病床規制

 厚生労働省は、全国の医療機関における病床数を基準病床数制度(医療法7の2)で規制している。当該制度で病院・診療所の病床数について、各都道府県が地域で必要とする「基準病床数」を全国統一の算定式により算定し、「既存病床数」が「基準病床数」を超える地域(病床過剰地域)では、病院開設・増床を許可しない(同法30の4Ⅱ⑰)。しかし、特定の病床等に係る特例も設けている(同法30の4Ⅳ、Ⅸ)。病床数規制は、第1次医療法改正前までは公的医療機関のみが対象となっていたが、その規制は、「その他の病床」の必要病床数=(一定の地域に含まれる各市町村別人口)×(各市町村の区分・病床種別に応じて厚生大臣が定める数値)としていた。しかし、第1次医療法改正(昭和60[1985]年)では医療計画制度が創設され、「その他の病床」の必要病床数=([性別・年齢階級別人口]×[性別・年齢階級別入院受療率]+[流入入院患者数]-[流出入院患者数])÷病床利用率+流出超過加算となる。さらに、第4次医療法改正(平成12[2000]年)では、「その他の病床」は「一般病床」と「療養病床」に区分され、「一般病床+療養病床」の基準病床数=([性別・年齢階級別人口]×[性別・年齢階級別入院受療率]+[流入入院患者数]-[流出入院患者数])÷[病床利用率]×[平均在院日数推移率]+流出超過加算となった。第5次医療法改正(平成18[2006]年)では、以下の算定式に基づき基準病床数を設定している。
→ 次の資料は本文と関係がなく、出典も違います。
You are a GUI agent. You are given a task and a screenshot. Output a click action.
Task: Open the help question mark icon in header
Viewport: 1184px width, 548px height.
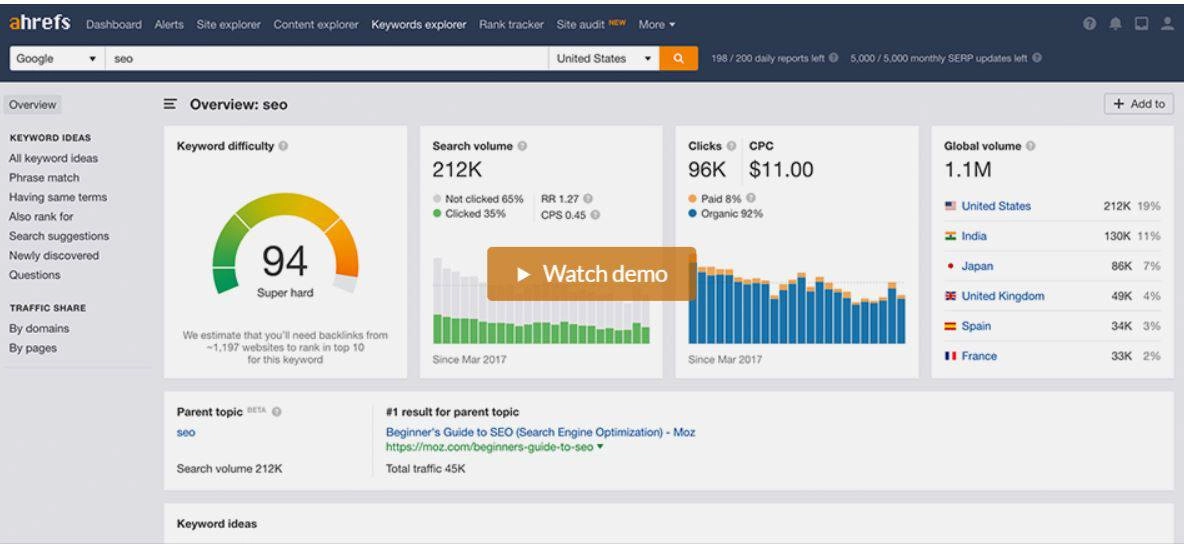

 ①「一般病床の基準病床数」=([性別・年齢階級別人口]×[性別・年齢階級別一般病床退院率]×[平均在院日数×0.9]+[流入入院患者数]-[流出入院患者数])÷病床利用率
 ただし、県外流出患者数>県内流入患者数の場合には、(流出患者数-流入患者数)×1/3を限度として基準病床数を加算する。
 ②療養病床の基準病床数=([性別・年齢階級別人口]×[性別・年齢階級別長期療養入院・入所需要率]-[介護施設対応可能数]+[流入入院患者数]-[流出入院患者数])÷病床利用率
 ③一般病床と療養病床の合計数に流出超過加算を加える。
(厚生労働省:「基準病床について」平成28年)
 以上のように医療法改正において、基準病床数算定の見直しが行われ病床数の規制は変化している。